Hi everyone. I've been posting this all over one of the other forums but haven't got an answer. Apologies to those who read both forums and are already sick of me.

I have a brand new 942 on software 281. (great timing, eh?) Previously, I was using a DISH 500 @ 110/119 with a legacy Twin, and a DISH 300 @148 with a legacy Dual tied together with a SW21s into one receiver. (I only hooked 148 to my main reciever) I got rid of the other receivers, bought another SW21 for the other feed, moved the 300 to 129 and hooked up both feeds to the 942.

The short version is, I can only get GuyTV, HDNews, and Rave- all on transponder 9. 

If I look at the Point Dish screen, I get no signal from TP 12 (Equator and Animania). I DO get a signal from the other Voom TPs- 6 & 10, but they seem to take a long time to aquire. There are a few other TPs missing- I think 13 through 15- but they just have distant locals on them..

If I remove the SW21s and hook up 129 directly, I can get TP12 and the others. They also seem to take less time to aquire. But I can't view anything, because the receiver goes into a reboot loop once I leave the check switch screen.

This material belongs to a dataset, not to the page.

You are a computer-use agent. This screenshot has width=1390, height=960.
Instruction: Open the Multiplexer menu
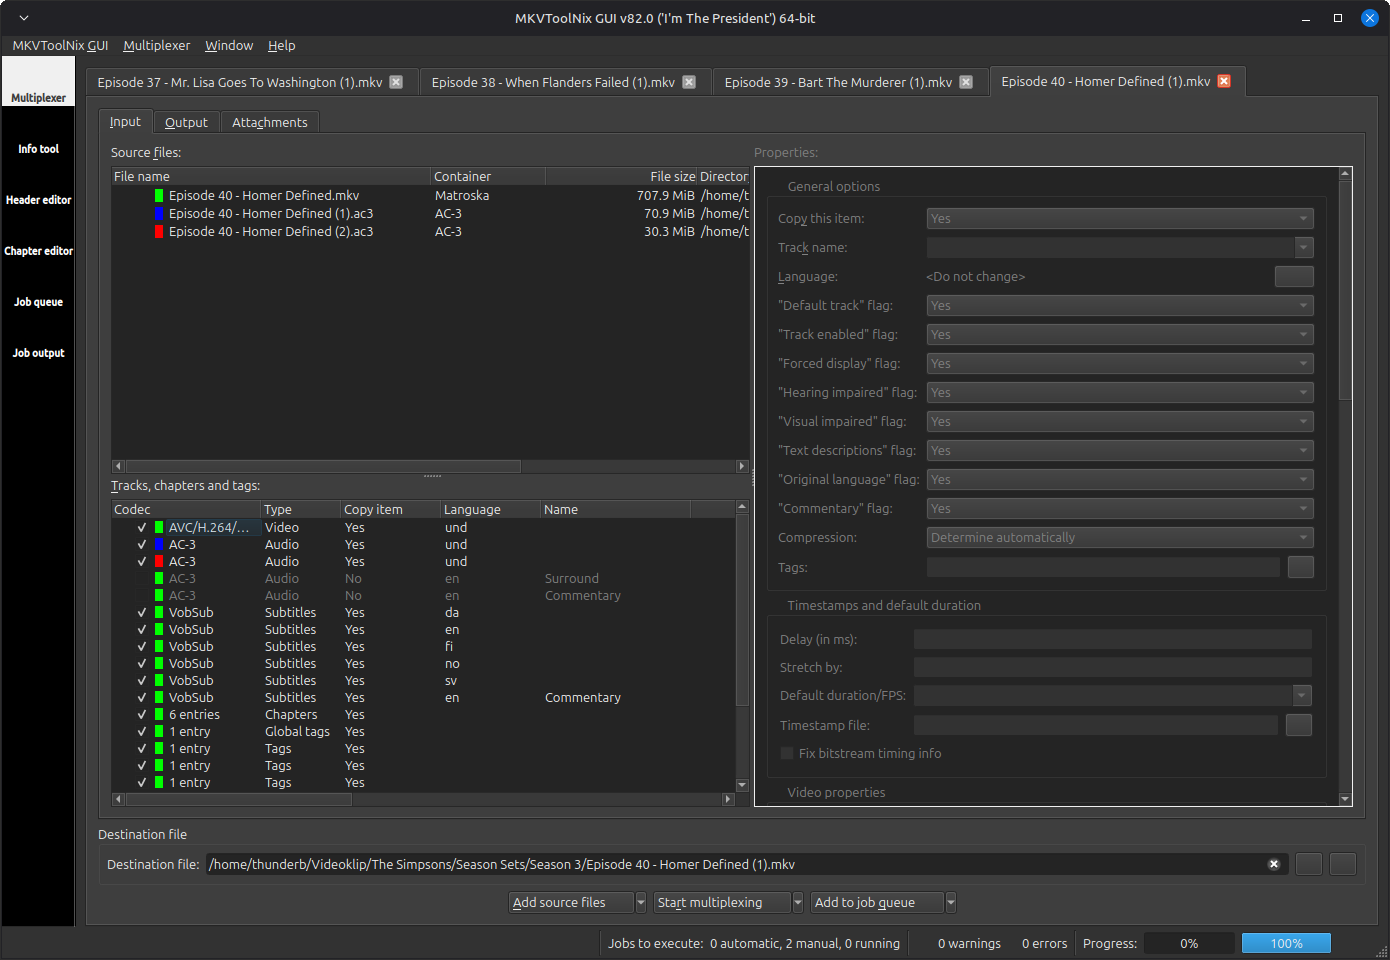pyautogui.click(x=156, y=46)
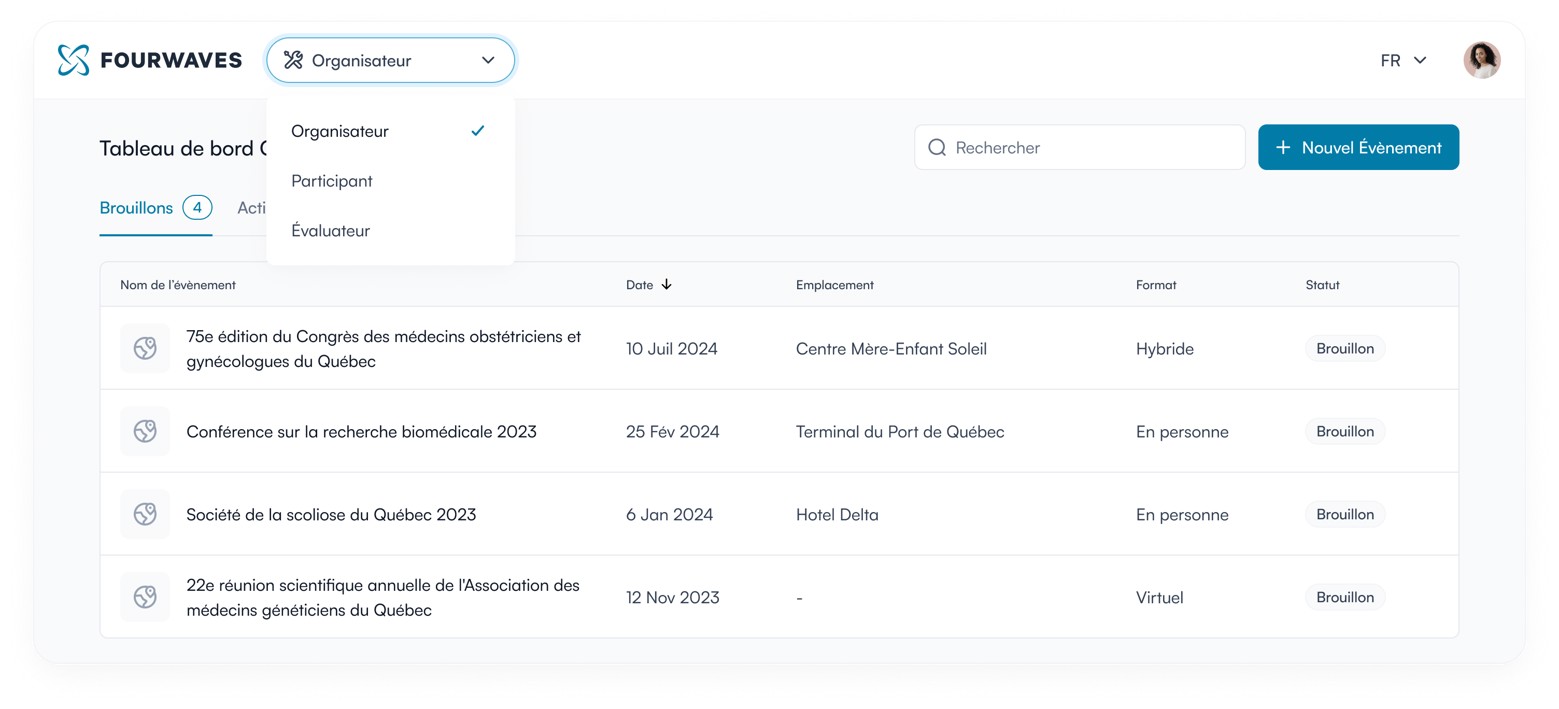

After hooking 129 up directly, if I then put the SW21s back in, I can STILL get a signal on TP 12. But as soon as I run the switch check, it disappears.

Here's what I've already tried...

*Check Switch tests for SuperDish, Alternate, Superdish/Alternate, and standard. Checking Superdish brings up 50 checks, everything else is 38. No matter what I run, I still see all three sats confirmed.

*Swapping sides on the SW21s (putting the 500 on Dish 2 and the 300 on Dish 1)

*Changing the LNB on the 129 dish (I had two extras, tried one)

*Checking both tuner inputs. (This is why I haven't tried to replace either of the SW21s with a spare- same results on both switches.)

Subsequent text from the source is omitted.